___ Ausgewählte Passage ___
Neuer Tottenham-Trainer Ange Postecoglou - No-Name und Reiseleiter
Der englische Premier-League-Klub Tottenham Hotspur ist nach etlichen Absagen und elf intensiven Wochen der Trainersuche nun doch noch fündig geworden. Ange Postecoglou lautet der Name des Auserwählten, der die "Spurs" nach einer Horror-Saison wieder wettbewerbsfähig machen soll. Der breiten Masse dürfte dennoch die brennende Frage auf der Zunge liegen: Wer ist das überhaupt?
Ein kurzer Blick in die Vita verrät gleich: Einer der jungen, aufstrebenden und ins Geschäft drängenden Trainertalente ist Ange Postecoglou nicht. Vielmehr bringt der 57-jährige Australier, der in Griechenland geboren wurde, geballte internationale Erfahrung aus ganz unterschiedlichen Trainerstationen mit.
Als Sohn griechischer Einwanderer betrat Postecoglou im Alter von fünf Jahren das erste Mal australischen Boden. Seine Eltern arbeiteten hart, um der Familie in dem gänzlich fremden Land eine Zukunft bieten zu können. Allein die wöchentlichen Besuche der Spiele eines ansässigen Fußballklubs, der von griechischen Einwanderern in Australien gegründet worden war, brachten Abwechslung in den von Existenzängsten geprägten Alltag. Vielmehr noch: Sie flochten ein Band zwischen Vater und Sohn.
"Fußball war für ihn eine Verbindung zu seiner Vergangenheit", erinnerte sich Postecoglou bei "Skysports", wie viel der Fußball seinem Vater bedeutete: "Indem er ihn an mich weitergab, hatte er das Gefühl, mir die Art von Erziehung zu geben, die er mir geben wollte, obwohl wir in einem fremden Land waren. So wurde der Fußball zum Kern von allem, was wir taten."
Was Postecoglou anfasst, wird zu Gold
Nachdem der Grundstein Woche für Woche gelegt worden war, schaffte der angespornte Postecoglou ein wenig später den Sprung in die Jugendmannschaft von South Melbourne FC und wurde mit dem Verein später sogar australischer Meister, ehe ihn eine schwerwiegende Verletzung zwang, im Alter von 27 Jahren die Fußballschuhe an den Nagel zu hängen.
Ange Postecoglou schlug die Laufbahn des Trainers ein, schaffte es tatsächlich – als junges, aufstrebendes Trainertalent – Chefcoach an der Seitenlinie seines Jugendklubs zu werden und holte mit dem Klub in Australiens höchster Spielklasse und dem australischen Pokal in den darauffolgenden Spielzeiten drei Titel.
___
Geben Sie den Text über den neuen Tottenham-Trainer von „Neuer Tottenham-Trainer Ange“ bis einschließlich „unterschiedlichen Trainerstationen mit.“ erneut wieder. Ersetzen Sie dabei „Horror-Saison“ durch „Katastrophen-Saison“.
___ Erfasste Daten ___
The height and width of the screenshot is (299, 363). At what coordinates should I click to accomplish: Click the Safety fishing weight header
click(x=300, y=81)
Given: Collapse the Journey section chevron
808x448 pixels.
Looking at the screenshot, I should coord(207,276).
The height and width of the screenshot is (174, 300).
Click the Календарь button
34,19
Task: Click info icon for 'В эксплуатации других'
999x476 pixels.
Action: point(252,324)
___
___ Erfasste Daten ___
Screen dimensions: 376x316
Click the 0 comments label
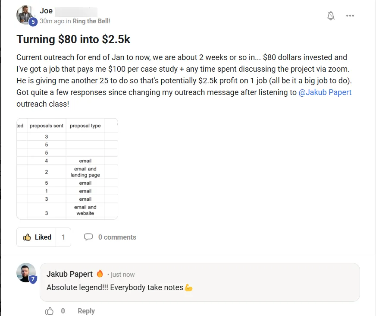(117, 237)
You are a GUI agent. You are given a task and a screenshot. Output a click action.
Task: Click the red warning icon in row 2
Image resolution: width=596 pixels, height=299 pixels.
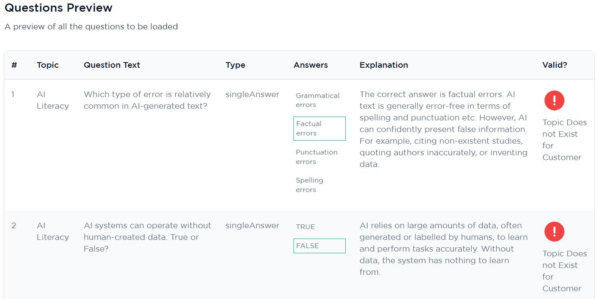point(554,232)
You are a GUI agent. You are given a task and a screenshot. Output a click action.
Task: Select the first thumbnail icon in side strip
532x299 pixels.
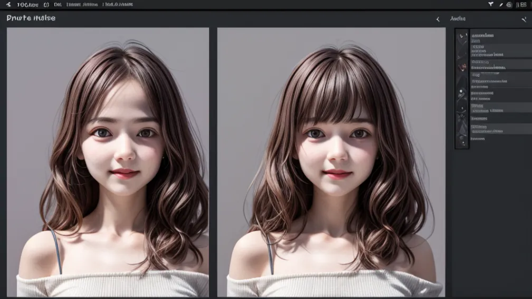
___
▶ [Antwort zur Aufgabe]
Neuer Tottenham-Trainer Ange Postecoglou - No-Name und Reiseleiter
Der englische Premier-League-Klub Tottenham Hotspur ist nach etlichen Absagen und elf intensiven Wochen der Trainersuche nun doch noch fündig geworden. Ange Postecoglou lautet der Name des Auserwählten, der die "Spurs" nach einer Katastrophen-Saison wieder wettbewerbsfähig machen soll. Der breiten Masse dürfte dennoch die brennende Frage auf der Zunge liegen: Wer ist das überhaupt?
Ein kurzer Blick in die Vita verrät gleich: Einer der jungen, aufstrebenden und ins Geschäft drängenden Trainertalente ist Ange Postecoglou nicht. Vielmehr bringt der 57-jährige Australier, der in Griechenland geboren wurde, geballte internationale Erfahrung aus ganz unterschiedlichen Trainerstationen mit.